- Born: Alexandra Vodjanikova 6 October 1984 (age 41) Kyiv, Ukrainian SSR, Soviet Union
- Occupation: Model
- Known for: Miss Universe 2003 contestant, Top Model of the World 2007 winner

= Alessandra Alores =

Ukrainian-born German model

Alessandra Alores (born Alexandra Vodjanikova, 6 October 1984, Kyiv, Ukrainian SSR) is a Ukrainian-German model.

== Сareer ==
On 18 January 2003 Vodjanikova was crowned Miss Deutschland at the Nachtarena nightclub in Bielefeld. During her interview she named Saddam Hussein as the politician she would most like to meet. Weeks later she flew to Baghdad with her manager on a peace mission organized by German anti-war groups. A meeting with the Iraqi president did not take place, but she visited the ruins of Babylon and met his son Uday Hussein. Later that year, still competing under her birth name, she represented Germany at Miss Universe 2003 in Panama City, reached the semi-finals at Miss Europe and took part in Miss International.

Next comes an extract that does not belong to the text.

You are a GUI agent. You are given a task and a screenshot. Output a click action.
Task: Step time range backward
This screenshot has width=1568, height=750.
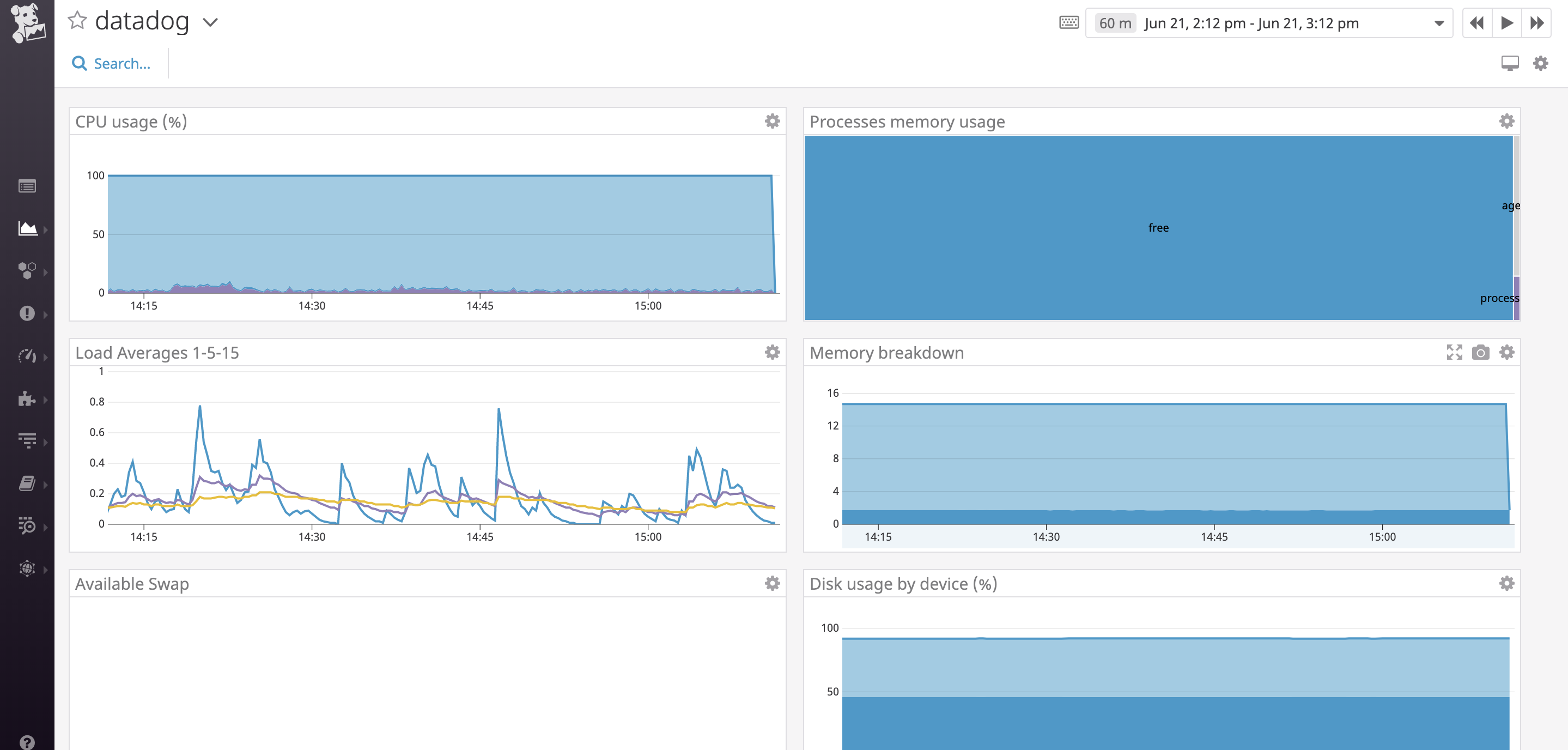pyautogui.click(x=1476, y=23)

Later Vodjanikova worked as a model under the name Alessandra Alores, signing with Wilhelmina and IMG Models in New York. In January 2008 she won the Top Model of the World final in Hurghada, Egypt. On 6 September 2009 she was crowned Miss World Deutschland in Moers but was later disqualified by the Miss World Organisation due to unauthorized photo shoots and replaced by Stefanie Peeck.